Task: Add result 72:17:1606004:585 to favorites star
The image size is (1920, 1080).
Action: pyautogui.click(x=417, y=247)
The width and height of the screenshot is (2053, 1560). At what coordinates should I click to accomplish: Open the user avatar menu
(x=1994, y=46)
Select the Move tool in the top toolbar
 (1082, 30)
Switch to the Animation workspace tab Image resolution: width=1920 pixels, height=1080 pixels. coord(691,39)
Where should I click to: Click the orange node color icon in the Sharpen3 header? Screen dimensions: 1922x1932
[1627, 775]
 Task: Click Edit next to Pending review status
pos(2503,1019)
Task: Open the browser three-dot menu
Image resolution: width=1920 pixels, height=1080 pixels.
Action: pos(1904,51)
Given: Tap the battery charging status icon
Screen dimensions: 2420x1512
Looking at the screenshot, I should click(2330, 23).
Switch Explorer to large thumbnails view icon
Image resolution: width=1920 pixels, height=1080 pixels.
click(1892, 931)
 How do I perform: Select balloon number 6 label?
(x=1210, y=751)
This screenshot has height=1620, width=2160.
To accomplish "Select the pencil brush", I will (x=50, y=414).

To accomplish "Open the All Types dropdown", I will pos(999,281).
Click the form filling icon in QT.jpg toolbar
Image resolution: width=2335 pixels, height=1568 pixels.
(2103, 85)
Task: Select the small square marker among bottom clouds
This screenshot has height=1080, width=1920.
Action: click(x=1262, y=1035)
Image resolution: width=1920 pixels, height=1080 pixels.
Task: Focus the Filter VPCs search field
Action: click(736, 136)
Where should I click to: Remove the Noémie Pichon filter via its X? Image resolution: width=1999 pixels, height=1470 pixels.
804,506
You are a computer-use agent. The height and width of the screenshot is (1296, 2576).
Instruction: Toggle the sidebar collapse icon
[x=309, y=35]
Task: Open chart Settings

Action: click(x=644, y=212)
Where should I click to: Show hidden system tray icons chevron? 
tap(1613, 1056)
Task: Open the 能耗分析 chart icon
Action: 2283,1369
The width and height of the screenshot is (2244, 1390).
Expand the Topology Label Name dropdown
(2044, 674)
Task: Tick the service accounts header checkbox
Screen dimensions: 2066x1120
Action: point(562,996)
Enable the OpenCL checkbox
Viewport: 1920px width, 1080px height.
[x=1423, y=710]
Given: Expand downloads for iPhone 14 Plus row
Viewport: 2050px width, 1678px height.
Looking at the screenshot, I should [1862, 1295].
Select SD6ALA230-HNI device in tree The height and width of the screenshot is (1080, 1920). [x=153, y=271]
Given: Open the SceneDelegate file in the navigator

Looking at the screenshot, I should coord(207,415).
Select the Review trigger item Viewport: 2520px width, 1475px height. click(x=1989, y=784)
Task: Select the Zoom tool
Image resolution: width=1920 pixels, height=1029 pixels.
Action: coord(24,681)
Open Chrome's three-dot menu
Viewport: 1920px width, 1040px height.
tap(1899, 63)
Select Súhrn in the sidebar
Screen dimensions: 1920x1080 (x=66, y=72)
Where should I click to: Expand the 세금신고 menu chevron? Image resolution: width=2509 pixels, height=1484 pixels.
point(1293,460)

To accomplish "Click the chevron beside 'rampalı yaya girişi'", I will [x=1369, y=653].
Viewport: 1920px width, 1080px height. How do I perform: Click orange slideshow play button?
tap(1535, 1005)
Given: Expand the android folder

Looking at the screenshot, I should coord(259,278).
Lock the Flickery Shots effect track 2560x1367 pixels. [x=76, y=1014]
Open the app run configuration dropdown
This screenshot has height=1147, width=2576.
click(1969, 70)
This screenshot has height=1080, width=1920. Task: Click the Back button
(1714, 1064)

To do: Word for word, restate the line with "Screen dimensions: 2066x1120" and all remaining lines of the material, stopping only at the final line.

Exercise output:
Screen dimensions: 2066x1120
Action: point(562,996)
Enable the OpenCL checkbox
Viewport: 1920px width, 1080px height.
[x=1423, y=710]
Given: Expand downloads for iPhone 14 Plus row
Viewport: 2050px width, 1678px height.
Looking at the screenshot, I should [1862, 1295].
Select SD6ALA230-HNI device in tree The height and width of the screenshot is (1080, 1920). [x=153, y=271]
Given: Open the SceneDelegate file in the navigator

Looking at the screenshot, I should coord(207,415).
Select the Review trigger item Viewport: 2520px width, 1475px height. click(x=1989, y=784)
Task: Select the Zoom tool
Image resolution: width=1920 pixels, height=1029 pixels.
Action: coord(24,681)
Open Chrome's three-dot menu
Viewport: 1920px width, 1040px height.
tap(1899, 63)
Select Súhrn in the sidebar
Screen dimensions: 1920x1080 (x=66, y=72)
Where should I click to: Expand the 세금신고 menu chevron? Image resolution: width=2509 pixels, height=1484 pixels.
point(1293,460)

To accomplish "Click the chevron beside 'rampalı yaya girişi'", I will [x=1369, y=653].
Viewport: 1920px width, 1080px height. How do I perform: Click orange slideshow play button?
tap(1535, 1005)
Given: Expand the android folder

Looking at the screenshot, I should coord(259,278).
Lock the Flickery Shots effect track 2560x1367 pixels. [x=76, y=1014]
Open the app run configuration dropdown
This screenshot has height=1147, width=2576.
click(1969, 70)
This screenshot has height=1080, width=1920. Task: Click the Back button
(1714, 1064)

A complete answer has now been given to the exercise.